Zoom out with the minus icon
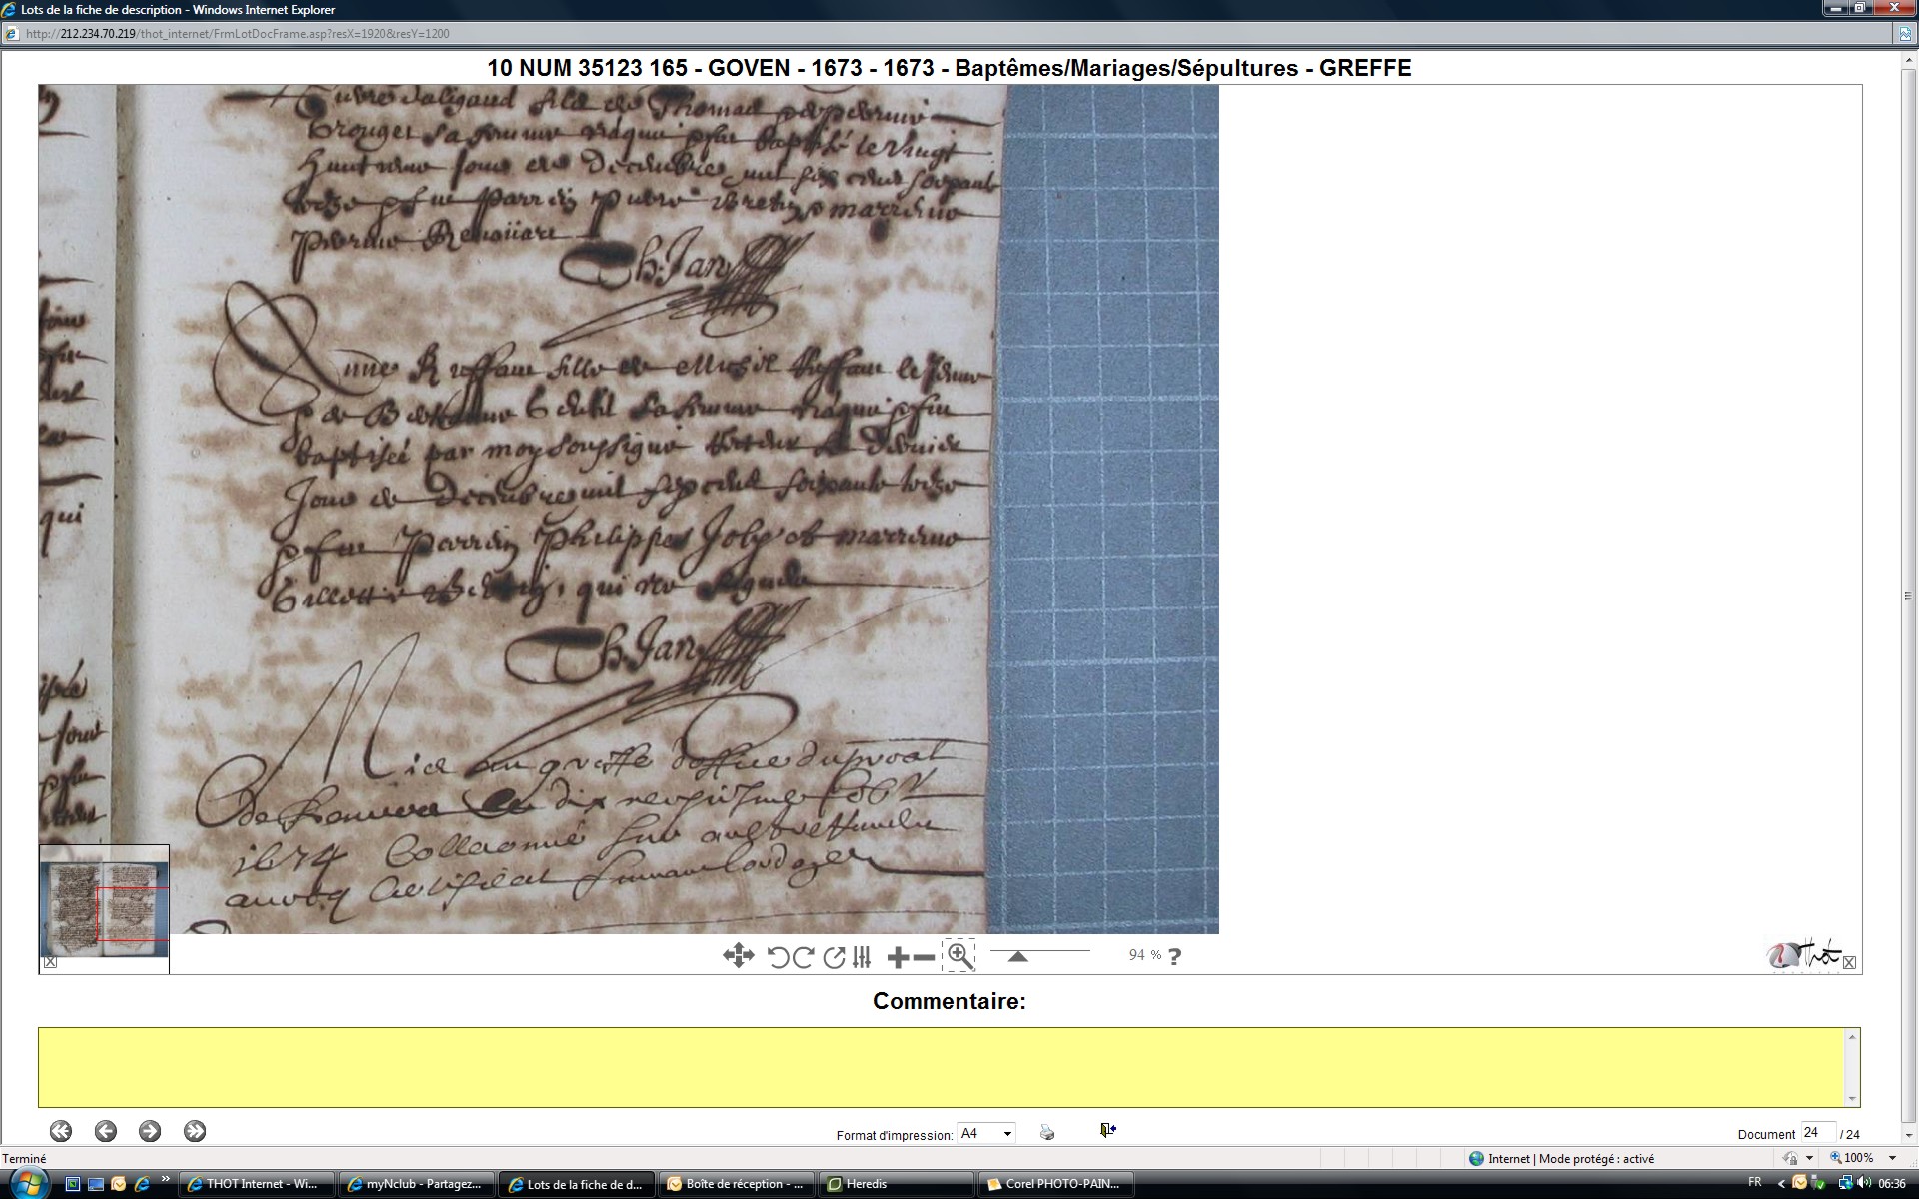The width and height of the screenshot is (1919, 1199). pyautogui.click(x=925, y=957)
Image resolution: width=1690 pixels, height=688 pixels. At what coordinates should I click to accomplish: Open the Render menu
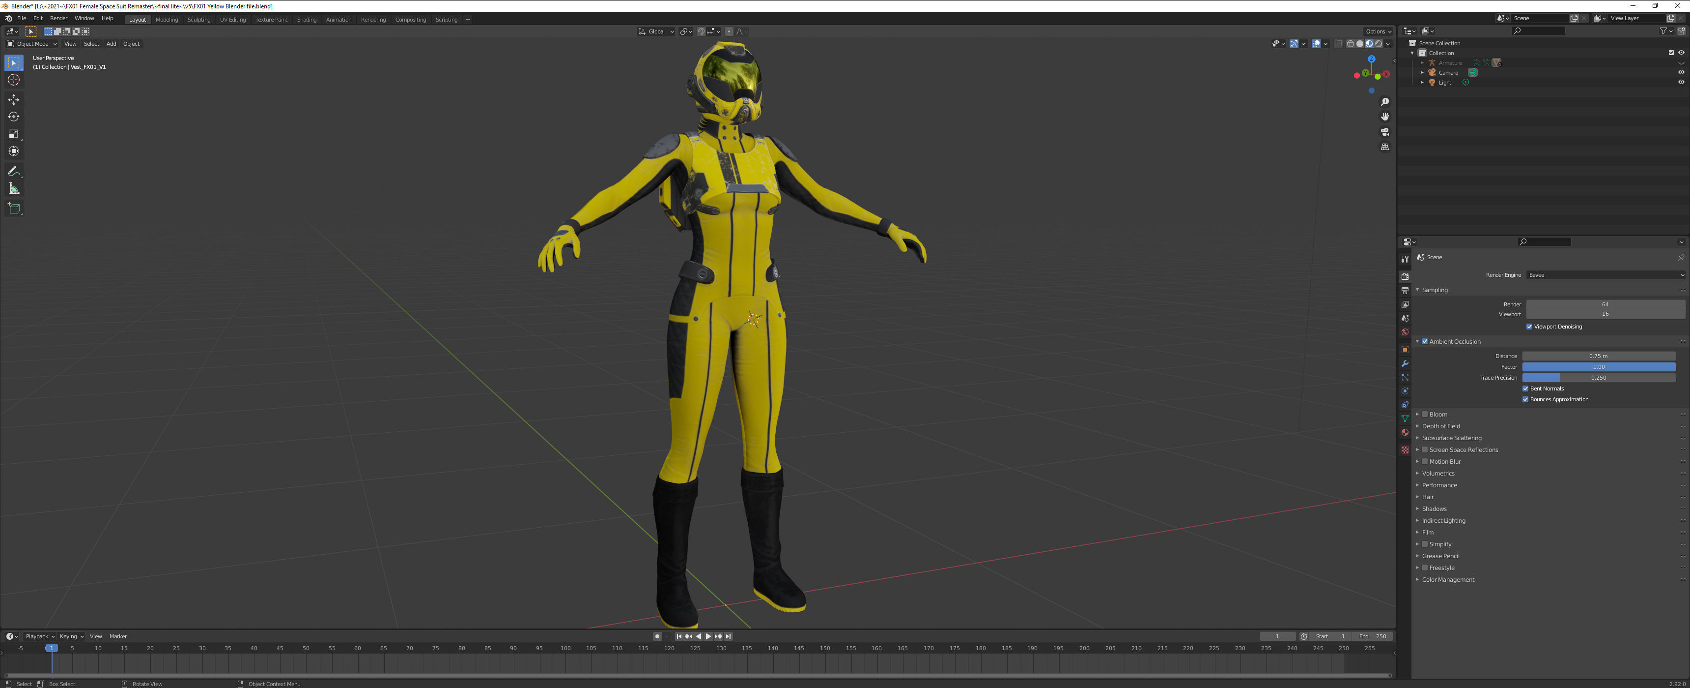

* * *

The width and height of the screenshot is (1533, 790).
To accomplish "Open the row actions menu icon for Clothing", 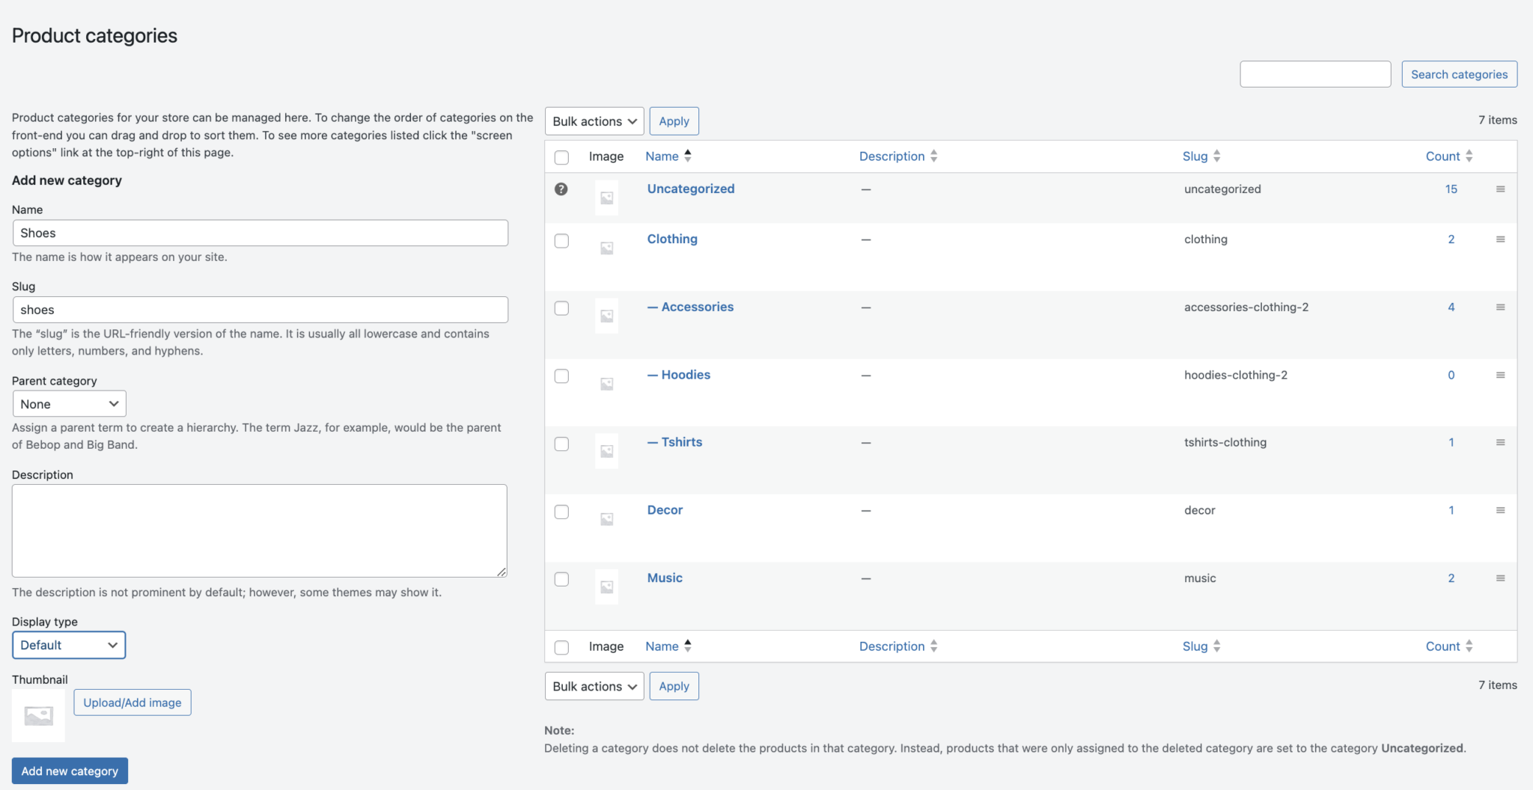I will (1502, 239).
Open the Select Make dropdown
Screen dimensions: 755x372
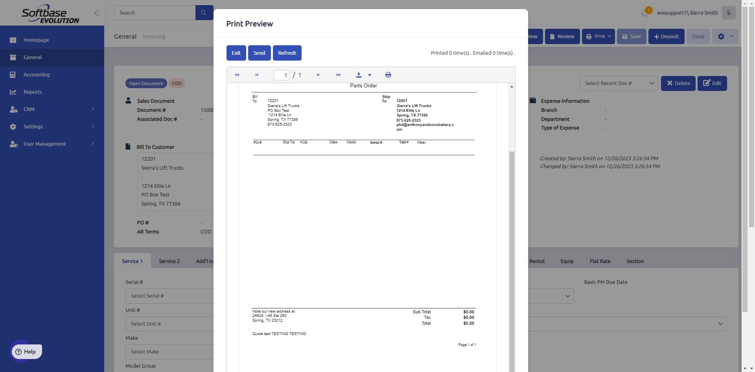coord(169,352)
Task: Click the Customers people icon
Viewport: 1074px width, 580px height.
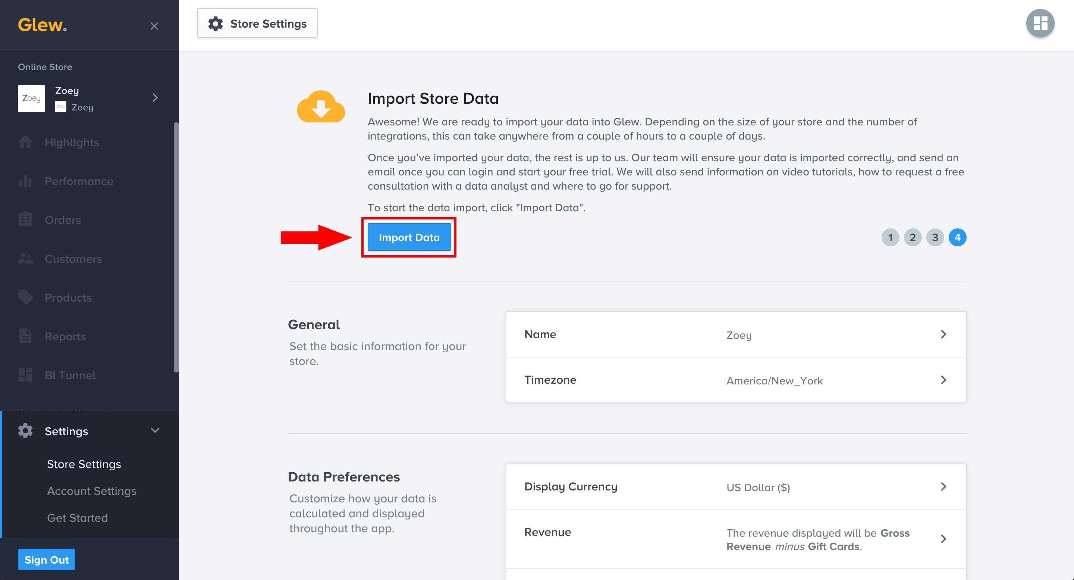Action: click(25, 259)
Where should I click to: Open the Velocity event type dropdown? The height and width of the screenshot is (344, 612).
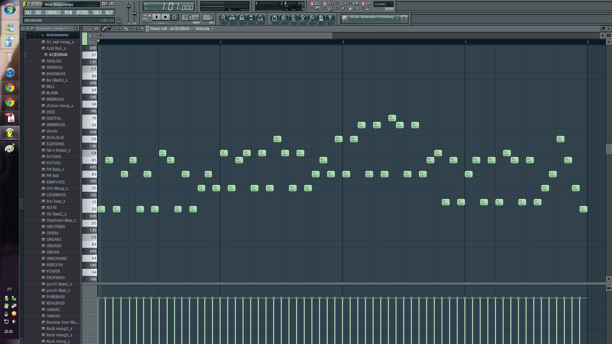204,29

* * *

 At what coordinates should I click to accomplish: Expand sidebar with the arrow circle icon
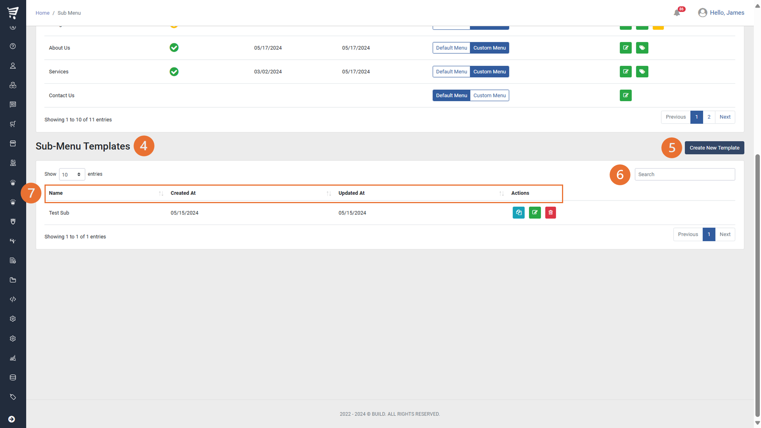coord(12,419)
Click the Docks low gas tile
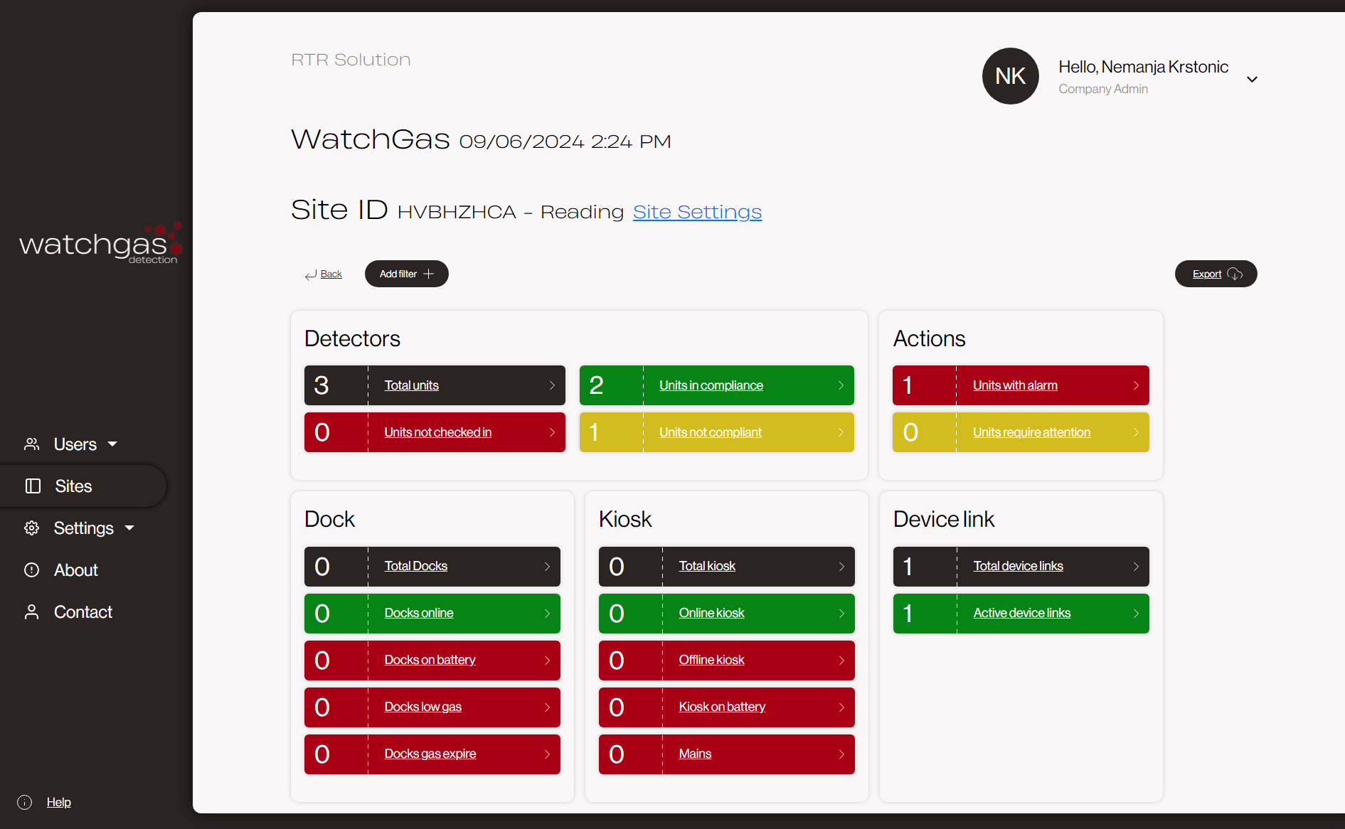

→ ACTION ITEM
Copy the lines above exactly, starting with the line that contains "Zoom out with the minus icon" and ending with the line that contains "Image resolution: width=1690", and leave out any pictures.

→ TASK OUTPUT
Zoom out with the minus icon
The width and height of the screenshot is (1919, 1199). pyautogui.click(x=925, y=957)
Image resolution: width=1690 pixels, height=688 pixels. At what coordinates should I click to accomplish: Open the Render menu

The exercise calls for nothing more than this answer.